**DIRECTIVE**
Rewrite every one of the records below, putting "interface agent" wherever "GUI agent" appears and leaving all other text unchanged.

Records in a dataset:
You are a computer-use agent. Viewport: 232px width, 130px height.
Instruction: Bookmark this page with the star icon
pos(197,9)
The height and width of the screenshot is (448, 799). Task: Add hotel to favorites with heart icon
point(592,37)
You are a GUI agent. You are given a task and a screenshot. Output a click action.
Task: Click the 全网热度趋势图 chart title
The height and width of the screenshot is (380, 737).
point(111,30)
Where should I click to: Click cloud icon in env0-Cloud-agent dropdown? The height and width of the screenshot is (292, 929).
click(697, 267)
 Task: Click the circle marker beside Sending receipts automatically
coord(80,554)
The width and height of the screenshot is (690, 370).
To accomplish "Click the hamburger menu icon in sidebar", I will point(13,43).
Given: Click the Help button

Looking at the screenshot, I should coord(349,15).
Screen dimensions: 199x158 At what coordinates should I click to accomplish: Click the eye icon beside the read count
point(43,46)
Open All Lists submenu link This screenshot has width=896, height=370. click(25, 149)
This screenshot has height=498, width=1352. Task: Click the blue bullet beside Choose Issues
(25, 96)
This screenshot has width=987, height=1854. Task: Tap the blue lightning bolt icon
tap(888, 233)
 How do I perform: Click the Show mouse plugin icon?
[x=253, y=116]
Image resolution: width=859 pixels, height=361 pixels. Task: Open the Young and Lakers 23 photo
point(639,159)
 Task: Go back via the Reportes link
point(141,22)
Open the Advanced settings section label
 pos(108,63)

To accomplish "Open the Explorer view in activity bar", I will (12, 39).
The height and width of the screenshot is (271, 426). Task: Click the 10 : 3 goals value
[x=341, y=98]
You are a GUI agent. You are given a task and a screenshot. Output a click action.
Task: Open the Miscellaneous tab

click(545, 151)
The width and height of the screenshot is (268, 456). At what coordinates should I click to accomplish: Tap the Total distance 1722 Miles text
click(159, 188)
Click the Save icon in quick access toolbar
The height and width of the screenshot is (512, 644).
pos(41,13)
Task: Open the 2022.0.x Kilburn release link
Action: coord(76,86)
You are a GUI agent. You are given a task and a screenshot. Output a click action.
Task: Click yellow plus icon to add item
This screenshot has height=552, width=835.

**EXERCISE RESULT**
You are a computer-use agent. Viewport: 232px width, 130px height.
Instruction: Bookmark this page with the star icon
pos(197,9)
The height and width of the screenshot is (448, 799). Task: Add hotel to favorites with heart icon
point(592,37)
You are a interface agent. You are given a task and a screenshot. Output a click action.
Task: Click the 全网热度趋势图 chart title
The height and width of the screenshot is (380, 737).
point(111,30)
Where should I click to: Click cloud icon in env0-Cloud-agent dropdown? The height and width of the screenshot is (292, 929).
click(697, 267)
 Task: Click the circle marker beside Sending receipts automatically
coord(80,554)
The width and height of the screenshot is (690, 370).
To accomplish "Click the hamburger menu icon in sidebar", I will point(13,43).
Given: Click the Help button

Looking at the screenshot, I should coord(349,15).
Screen dimensions: 199x158 At what coordinates should I click to accomplish: Click the eye icon beside the read count
point(43,46)
Open All Lists submenu link This screenshot has width=896, height=370. click(25, 149)
This screenshot has height=498, width=1352. Task: Click the blue bullet beside Choose Issues
(25, 96)
This screenshot has width=987, height=1854. Task: Tap the blue lightning bolt icon
tap(888, 233)
 How do I perform: Click the Show mouse plugin icon?
[x=253, y=116]
Image resolution: width=859 pixels, height=361 pixels. Task: Open the Young and Lakers 23 photo
point(639,159)
 Task: Go back via the Reportes link
point(141,22)
Open the Advanced settings section label
 pos(108,63)

To accomplish "Open the Explorer view in activity bar", I will (12, 39).
The height and width of the screenshot is (271, 426). Task: Click the 10 : 3 goals value
[x=341, y=98]
You are a interface agent. You are given a task and a screenshot. Output a click action.
Task: Open the Miscellaneous tab

click(545, 151)
The width and height of the screenshot is (268, 456). At what coordinates should I click to accomplish: Tap the Total distance 1722 Miles text
click(159, 188)
Click the Save icon in quick access toolbar
The height and width of the screenshot is (512, 644).
pos(41,13)
Task: Open the 2022.0.x Kilburn release link
Action: coord(76,86)
You are a interface agent. You are given a task and a screenshot. Output a click action.
Task: Click yellow plus icon to add item
This screenshot has height=552, width=835.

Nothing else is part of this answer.